» **Work task**: Every line in the data below from the one containing "Activate the Zoom to Area tool" down to the one containing "Given: Click the", both included, must be retyped exactly; no other line is to appear.

» **Data supplied**:
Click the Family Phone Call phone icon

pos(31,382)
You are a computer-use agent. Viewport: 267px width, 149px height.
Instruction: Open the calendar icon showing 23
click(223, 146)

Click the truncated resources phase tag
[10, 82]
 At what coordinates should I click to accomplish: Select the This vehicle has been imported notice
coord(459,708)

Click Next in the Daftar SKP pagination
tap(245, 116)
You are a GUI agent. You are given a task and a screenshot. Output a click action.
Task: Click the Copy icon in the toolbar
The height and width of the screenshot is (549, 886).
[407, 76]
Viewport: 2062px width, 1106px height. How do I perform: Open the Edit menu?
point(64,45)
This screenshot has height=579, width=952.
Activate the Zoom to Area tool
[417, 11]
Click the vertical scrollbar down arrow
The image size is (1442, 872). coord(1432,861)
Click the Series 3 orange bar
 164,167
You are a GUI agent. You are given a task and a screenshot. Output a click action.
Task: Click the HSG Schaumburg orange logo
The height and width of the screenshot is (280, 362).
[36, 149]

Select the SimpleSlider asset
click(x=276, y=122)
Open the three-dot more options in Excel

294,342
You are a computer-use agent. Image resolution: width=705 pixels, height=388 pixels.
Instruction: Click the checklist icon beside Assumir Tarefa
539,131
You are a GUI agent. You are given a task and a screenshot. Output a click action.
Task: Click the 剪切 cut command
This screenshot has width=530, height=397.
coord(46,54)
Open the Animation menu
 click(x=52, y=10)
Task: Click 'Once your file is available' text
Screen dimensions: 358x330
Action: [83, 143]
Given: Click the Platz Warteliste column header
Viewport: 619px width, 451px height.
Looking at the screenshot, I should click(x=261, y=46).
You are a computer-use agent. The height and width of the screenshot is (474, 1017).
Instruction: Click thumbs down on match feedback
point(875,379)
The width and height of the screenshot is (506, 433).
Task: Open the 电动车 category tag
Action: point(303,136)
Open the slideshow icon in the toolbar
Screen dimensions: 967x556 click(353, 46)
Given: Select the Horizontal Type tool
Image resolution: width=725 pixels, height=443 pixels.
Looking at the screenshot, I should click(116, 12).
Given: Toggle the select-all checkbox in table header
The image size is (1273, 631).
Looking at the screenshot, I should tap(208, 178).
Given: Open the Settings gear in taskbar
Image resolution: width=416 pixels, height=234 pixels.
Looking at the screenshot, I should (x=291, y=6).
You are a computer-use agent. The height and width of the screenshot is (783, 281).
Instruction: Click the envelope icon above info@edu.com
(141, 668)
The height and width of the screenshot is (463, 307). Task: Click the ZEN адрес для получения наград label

» **Expected answer**:
Activate the Zoom to Area tool
[417, 11]
Click the vertical scrollbar down arrow
The image size is (1442, 872). coord(1432,861)
Click the Series 3 orange bar
 164,167
You are a GUI agent. You are given a task and a screenshot. Output a click action.
Task: Click the HSG Schaumburg orange logo
The height and width of the screenshot is (280, 362).
[36, 149]

Select the SimpleSlider asset
click(x=276, y=122)
Open the three-dot more options in Excel

294,342
You are a computer-use agent. Image resolution: width=705 pixels, height=388 pixels.
Instruction: Click the checklist icon beside Assumir Tarefa
539,131
You are a GUI agent. You are given a task and a screenshot. Output a click action.
Task: Click the 剪切 cut command
This screenshot has width=530, height=397.
coord(46,54)
Open the Animation menu
 click(x=52, y=10)
Task: Click 'Once your file is available' text
Screen dimensions: 358x330
Action: [83, 143]
Given: Click the Platz Warteliste column header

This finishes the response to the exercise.